バラバラになった婚約届は風に乗って空へと散らばっていった。
「フタバ、ミユキ、シオン、イツカ、ムツキ……そんな、嘘だ……」
「あの子達からの伝言も預かっております。『これで気持ち悪さを我慢せずに済む。清々しました。それではお元気で』だそうです。ちなみに私も同じ気持ちです」
「きっ気持ち悪い?」
「昨日あの場に居た貴方の双子の弟さんを見なかったのですか? 貴方とは違う鍛えた体、貴方とは違う精悍な顔付き、貴方とは違う純粋な目付き。同じ少年でこうも違うのかと驚いたものですよ」
「おっ俺様は……勇者で……」
「はい。『だから』私達は貴方と婚約したのです。でもほら、将来性の無い勇者の妻になっても苦労するのが目に見えているじゃないですか。ブクブクと太った体で胸に吸い付いてくるのも、いい加減苦痛でしたし。一線を超える前に貴方の将来性の無さに気づけただけでもこんな僻地に来た価値はありましたよ」
「かっ……カズハ……」
「ああそれと、私はこれでも青龍の国の公爵の娘ですから……
ハズレ勇者如きが気安く声を掛けてんじゃねーよ!
身の程を弁えろこの豚野郎が!!」
「ヒッ!?」
「おっとこれは失礼致しました。では最後のお勤めをさせて頂きます。本日昼過ぎまでには私達の退去は完了致します。その後はどうぞ貴方のご自由になさって下さいな。砦の一室は自由に使えるようになっていますし、ここにいる間は食事も貰える様手配してありますので、まぁ死ぬことはないでしょう。それでは御機嫌よう『偉大なる氷の勇者様』」
そう言って彼女は門を潜って出て行ってしまった。
サムは呆然として座り込んだままだ。
門の向こうでは逞しくイケメンな兵士が彼女を待ち受けていた。
彼女は彼に駆け寄るとその腕に抱きついて、彼に濃厚なキスをかましていた。
サムはそれを見てこの世の地獄を見ているような目付きをしていた。
――うん、これは俺も同意見だ。
ロゼやエルに同じことをされたら下手すると自殺するかもしれん。
それからも門を潜って青龍の国へと帰る兵士達の列は途切れること無く続き、彼女が言っていたように昼前には終了した。

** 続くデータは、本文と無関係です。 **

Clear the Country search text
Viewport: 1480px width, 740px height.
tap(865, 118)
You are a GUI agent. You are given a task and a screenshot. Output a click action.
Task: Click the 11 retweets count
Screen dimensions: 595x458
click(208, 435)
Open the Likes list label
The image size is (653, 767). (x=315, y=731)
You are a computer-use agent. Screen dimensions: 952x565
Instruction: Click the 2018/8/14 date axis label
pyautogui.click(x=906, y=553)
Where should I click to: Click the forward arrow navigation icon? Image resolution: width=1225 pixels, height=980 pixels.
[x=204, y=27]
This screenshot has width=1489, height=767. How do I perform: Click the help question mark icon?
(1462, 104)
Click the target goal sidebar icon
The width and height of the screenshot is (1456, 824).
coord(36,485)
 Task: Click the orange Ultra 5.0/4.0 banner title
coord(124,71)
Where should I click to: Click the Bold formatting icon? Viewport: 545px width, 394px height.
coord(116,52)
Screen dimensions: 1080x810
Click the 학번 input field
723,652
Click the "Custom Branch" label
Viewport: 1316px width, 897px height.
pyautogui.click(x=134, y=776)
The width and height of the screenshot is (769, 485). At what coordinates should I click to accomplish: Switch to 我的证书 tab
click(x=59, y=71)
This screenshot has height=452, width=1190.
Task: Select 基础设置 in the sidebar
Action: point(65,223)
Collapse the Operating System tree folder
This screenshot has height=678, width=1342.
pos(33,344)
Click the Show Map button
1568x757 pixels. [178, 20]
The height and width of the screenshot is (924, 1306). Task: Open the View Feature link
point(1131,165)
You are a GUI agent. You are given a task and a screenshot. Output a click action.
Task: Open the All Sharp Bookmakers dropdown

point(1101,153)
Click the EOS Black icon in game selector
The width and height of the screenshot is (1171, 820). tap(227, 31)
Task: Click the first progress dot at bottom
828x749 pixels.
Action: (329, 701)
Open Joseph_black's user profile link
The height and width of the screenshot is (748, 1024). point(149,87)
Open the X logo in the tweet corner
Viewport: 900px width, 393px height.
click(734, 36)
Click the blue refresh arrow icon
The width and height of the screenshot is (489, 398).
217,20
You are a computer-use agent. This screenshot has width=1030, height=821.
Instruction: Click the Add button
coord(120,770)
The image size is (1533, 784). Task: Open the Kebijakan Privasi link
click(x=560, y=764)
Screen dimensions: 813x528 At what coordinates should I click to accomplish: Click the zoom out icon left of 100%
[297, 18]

どれだけそうしていたのだろうか、サムはよろよろと立ち上がり、振り向いて、砦に向かって一歩を踏み出した。
そしてそこで初めて、俺達が後ろで見ていたという事実に気がついた。
サムは俺を見て、ライを見て、そして俺達全員をもう一度見回した。
そして口を開いたものの、声は出ず、その場に崩折れて気を失ってしまったのであった。